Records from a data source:
(begin)
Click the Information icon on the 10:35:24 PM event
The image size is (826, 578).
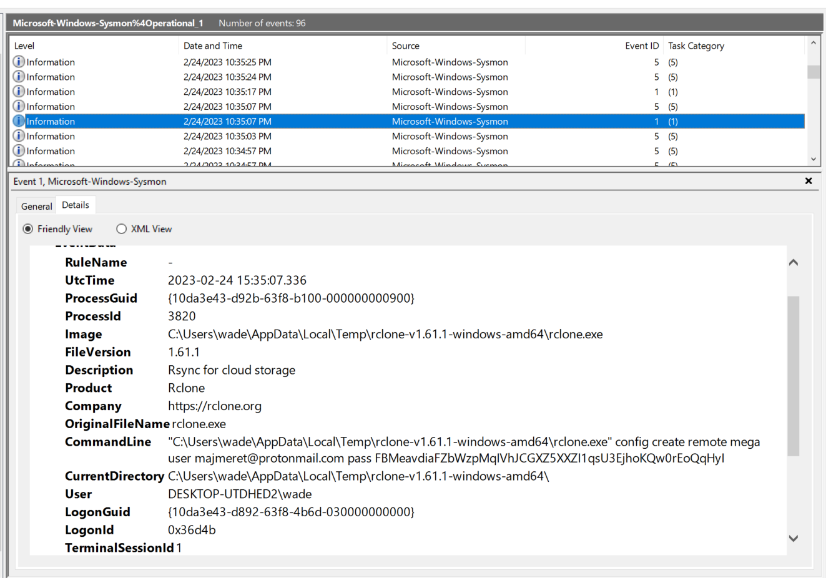coord(17,76)
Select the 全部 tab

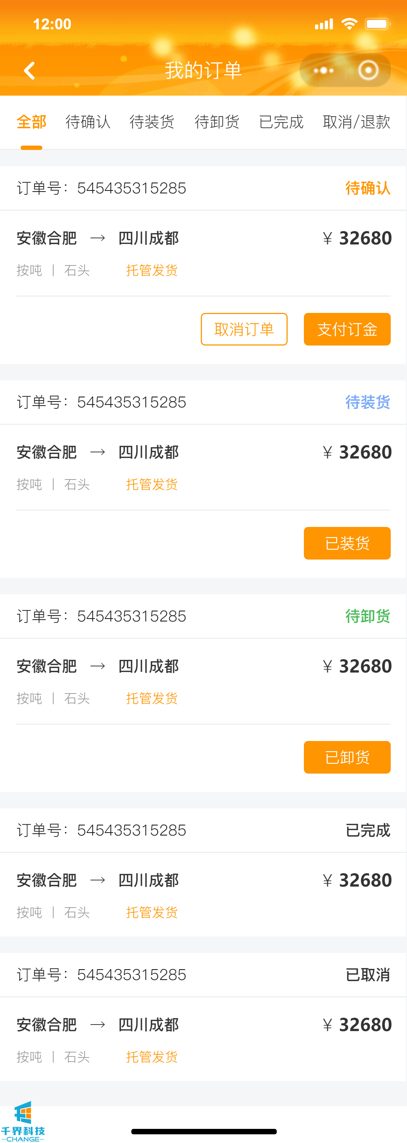(x=31, y=122)

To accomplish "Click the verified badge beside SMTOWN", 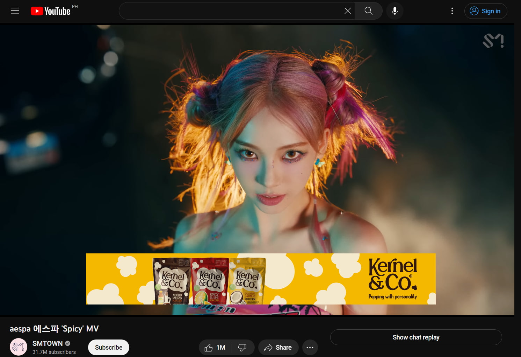I will [68, 343].
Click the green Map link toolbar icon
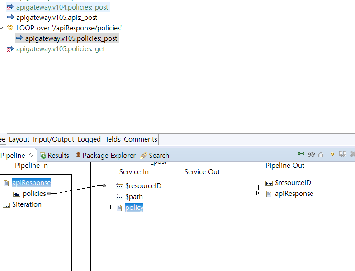This screenshot has height=271, width=355. click(x=301, y=154)
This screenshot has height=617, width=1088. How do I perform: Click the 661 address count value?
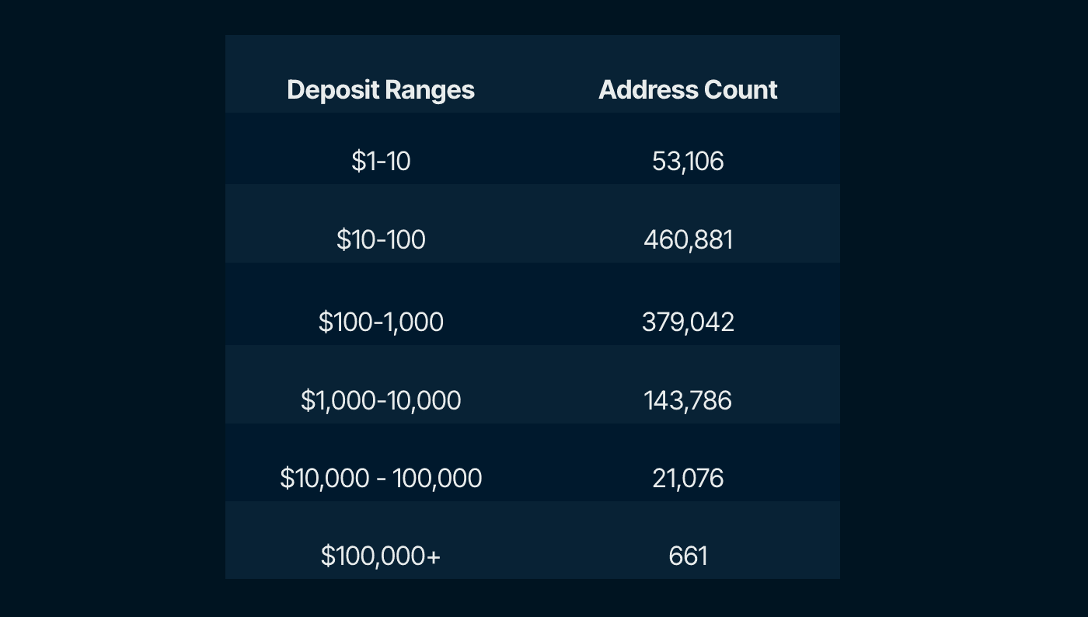pyautogui.click(x=688, y=556)

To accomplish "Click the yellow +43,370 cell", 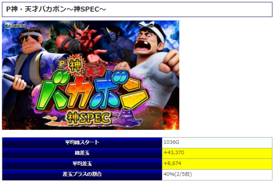I will [217, 153].
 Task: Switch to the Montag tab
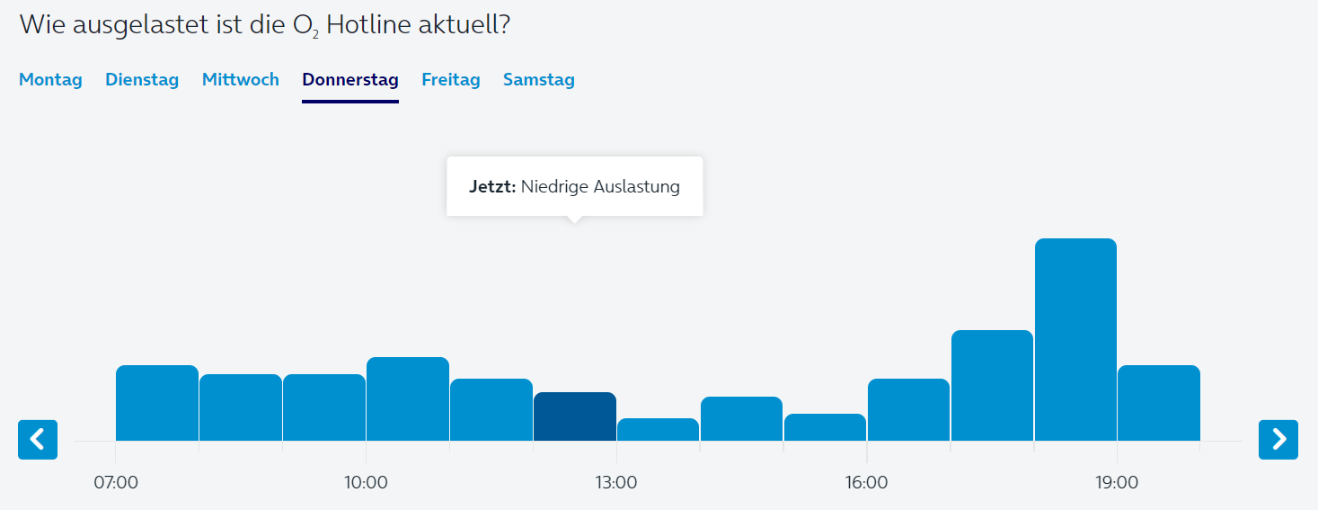point(50,80)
(end)
INSTRUCTIONS TO FOLLOW ->
Count how many lines of the items above contain the word "icon". Reply with the number only.

SOLUTION ->
2